The port is a little device that is implanted under the skin. It allows the ability to essentially have an easily accessible vein that you can do blood draws or administer medications through. 

The procedure was really quick. They give you the anesthesia that puts you into a deep sleep.. but you’re still breathing on your own. When you wake up… all done! I woke up asking when the surgery was going to get started.. so those meds must work real good! 

This is the aftermath:


Bruising and tenderness but all manageable! 

I have been bugging the doctors office for a chemo start date for a couple weeks now. Apparently getting chemotherapy approved by insurance and all that jazz is quite the process and they couldn’t start the process until all of the scan results we’re back. 

On Friday last week, Dr. Gupta had me come into the office to discuss my treatment plan. I originally thought I would be getting 4 rounds bi-weekly of the “red devil” and then 12 rounds weekly of another drug. However, I was advised that a new study, that was published last year, had JUST been FDA approved. The study results found that by switching the order of my medications, while adding a couple other medications, AND adding immunotherapy to the mix increased my chances of eliminating all breast cancer prior to getting a mastectomy by almost 15%! The previous “standard of care” for triple negative breast cancer had about a 50% chance of eliminating the cancer but this new study and game plan bumped up the odds to 64%! I’m super jazzed about it! So, I will begin with 12 weekly rounds of Taxol and Carboplatin combined with an immunotherapy drug called Keytruda which will be administered with my chemo drugs every 3 weeks! After the first 12 weeks is up, I’ll switch to the “red devil” chemo and Keytruda  combo once every three weeks for four rounds! 

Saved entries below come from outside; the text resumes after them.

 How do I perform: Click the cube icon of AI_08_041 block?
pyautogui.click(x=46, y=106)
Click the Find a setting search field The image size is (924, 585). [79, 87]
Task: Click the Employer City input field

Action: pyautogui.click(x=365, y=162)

After all the chemo is done, I’ll take a short break and get surgery. I opted to get the double mastectomy with nipple removal as well. I want as much of the breast material out of my body as possible! During the mastectomy, they will remove breast tissue and then remove a few lymph nodes. If all is good and clear, they will begin the reconstruction process. If all is not good… well we will just cross that bridge IF we ever get to it. 

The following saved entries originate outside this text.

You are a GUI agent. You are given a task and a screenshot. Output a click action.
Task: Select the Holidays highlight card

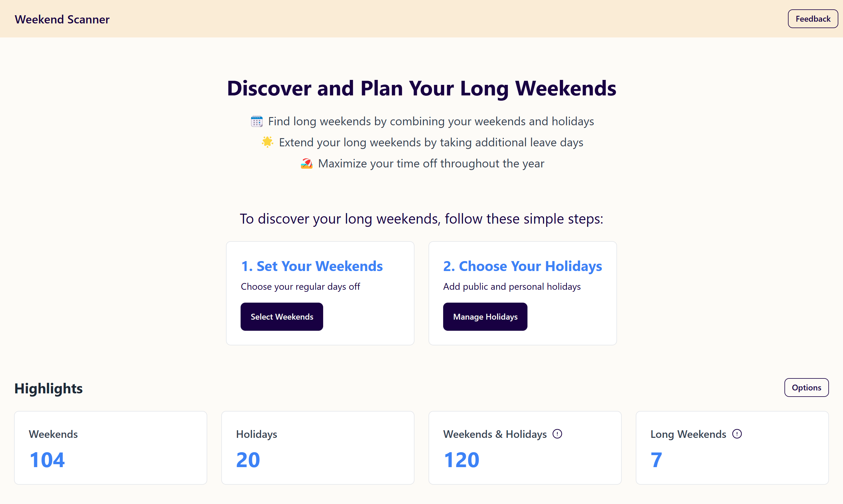click(x=318, y=448)
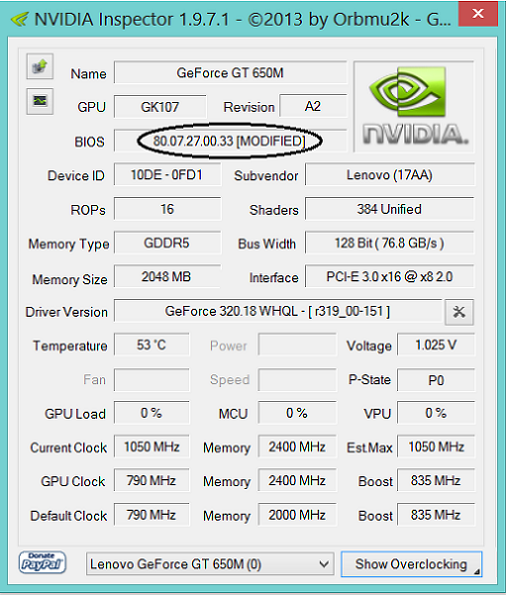The height and width of the screenshot is (595, 506).
Task: Click the P-State P0 field
Action: [x=436, y=380]
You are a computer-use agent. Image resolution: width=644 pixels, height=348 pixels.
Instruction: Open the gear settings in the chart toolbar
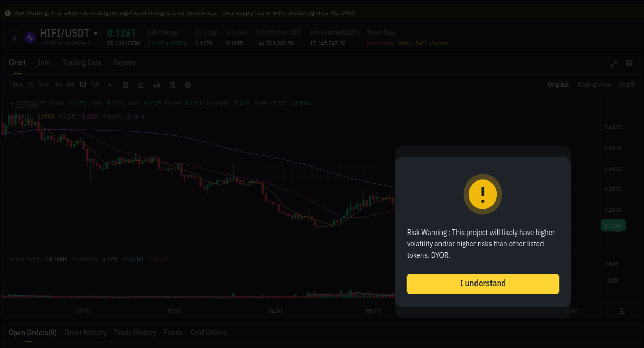tap(188, 85)
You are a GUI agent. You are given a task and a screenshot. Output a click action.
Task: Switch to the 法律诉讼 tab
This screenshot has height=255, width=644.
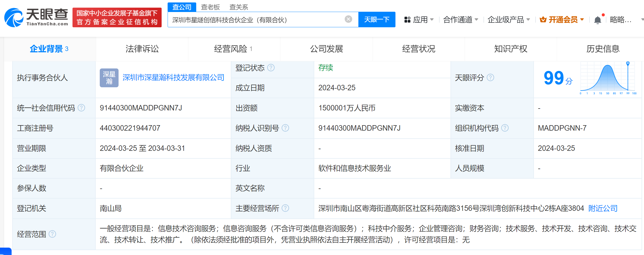(142, 49)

I got to meet with the plastic surgeon about reconstruction. The options made my head spin! There’s one option where they can take fat from an area of your body and make new breasts. The benefit is that your breasts look and feel natural and you can get a tummy tuck in the process. That all sounds fine and dandy until you realize it’s like a 16 hour surgery with the mastectomy, and they have to take some rib bone… and you have to be in the hospital for like 5 days… and when you get old they will sag! I was like Uhm.. doesn’t that defeat the purpose of getting a breast augmentation!?! I have nursed two kids. I want these bad boys perky for the rest of my life if I really get a choice! Implants it is! 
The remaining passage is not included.